# Brief
Reproduce word for word the passage of the review of The ‘Burbs starting at "Only a small" and ending at "out the door.".

# Extract provided
⁂

But if you’re in a rush and need a takeaway on the show, which drops all eight episodes on Peacock this Sunday, I’ll make it quick: for folks who unironically use “life, laugh, love” as their mantra, who take their black comedy with heaping spoonfulls of sugar, and who enjoy a glass of chardonnay or three with TV night — no judgment — The ‘Burbs should prove diverting enough. Those hoping for a dementedly good time as Keke Palmer (chipper, terrific, absolutely boosting the material) navigates a conspiracy in her suburban cul-de-sac with the same soft-as-cashmere energy as Hulu’s Only Murders in the Building, I’d suggest tempering expectations. The ‘Burbs presents as a murder mystery-comedy but lacks the feisty, darkly ironic, EC Comics energy Dante brought to his film, often playing like a young Millennial riff on Scooby-Doo that’s less interested in exhuming a fresh take on its Tales From the Crypt elements than idling comfortably within its comic inoffensiveness.
A darkness descends over the sangria parties and wine nights of Ashford Place with the arrival of Gary (Justin Kirk), a grim fellow who buys the block’s creepiest old house and spends his days filling it with axes and bags of lime. Naturally, he doesn’t make a great first impression with Samira (Palmer), who brings him baked goodies as his fellow new neighbor and has the cops called on her for her trouble. “People are [racist] assholes everywhere,” she’s told by her exhaustingly agreeable hubby Rob (Jack Whitehall, a stale piece of toast if there ever was one). True enough; racism, even the casual, sinister brand that hangs in the air of this neighborhood, is often countered with an even hand. Samira is generally more forgiving than assertive when it rears its head—a strange fit for her litigator character and for Palmer herself, though she inflects these moments with a curious glimmer of mirth, like she’s enjoying some private joke.
Only a small handful of characters can match Palmer’s energy, and when they share the screen, The ‘Burbs succeeds in its warm comic ambitions. Thanks to the support of her new neighbors — widowed Lynn (Julia Duffy), retired soldier Dana (Paula Pell, blurring the film’s Bruce Dern and Rick Ducommun roles), and the android-like Tod (Mark Proksch) — Samira finds a safe space to unwind and later commiserate on Gary’s seemingly nefarious doings. Peripherally, other neighbors, like Agnes, their domineering HOA honcho (Danielle Kennedy), drop microaggressions and jokes about Samira’s mixed-race baby. These moments make light commentary on the Black experience in white suburbia, but add little thematic heft to the mystery — at least until the season already has one foot out the door.
Despite the light social static, Samira eventually settles into her new life as a mom and wife. The days are long, though, and she keeps catching Gary doing shady shit from her windows. What’s he up to in that house that sticks out from the cul-de-sac like a zit at prom night? There’s a lot of chardonnay to drink before that reveal, though the agonizing wait contributes one unintentionally funny line from Samira in episode six: “I feel like we’re getting somewhere!”

⁂

# Stored data lines

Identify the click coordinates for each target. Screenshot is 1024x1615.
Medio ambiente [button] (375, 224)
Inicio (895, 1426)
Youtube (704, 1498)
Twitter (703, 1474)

⁂

# Result below
Only a small handful of characters can match Palmer’s energy, and when they share the screen, The ‘Burbs succeeds in its warm comic ambitions. Thanks to the support of her new neighbors — widowed Lynn (Julia Duffy), retired soldier Dana (Paula Pell, blurring the film’s Bruce Dern and Rick Ducommun roles), and the android-like Tod (Mark Proksch) — Samira finds a safe space to unwind and later commiserate on Gary’s seemingly nefarious doings. Peripherally, other neighbors, like Agnes, their domineering HOA honcho (Danielle Kennedy), drop microaggressions and jokes about Samira’s mixed-race baby. These moments make light commentary on the Black experience in white suburbia, but add little thematic heft to the mystery — at least until the season already has one foot out the door.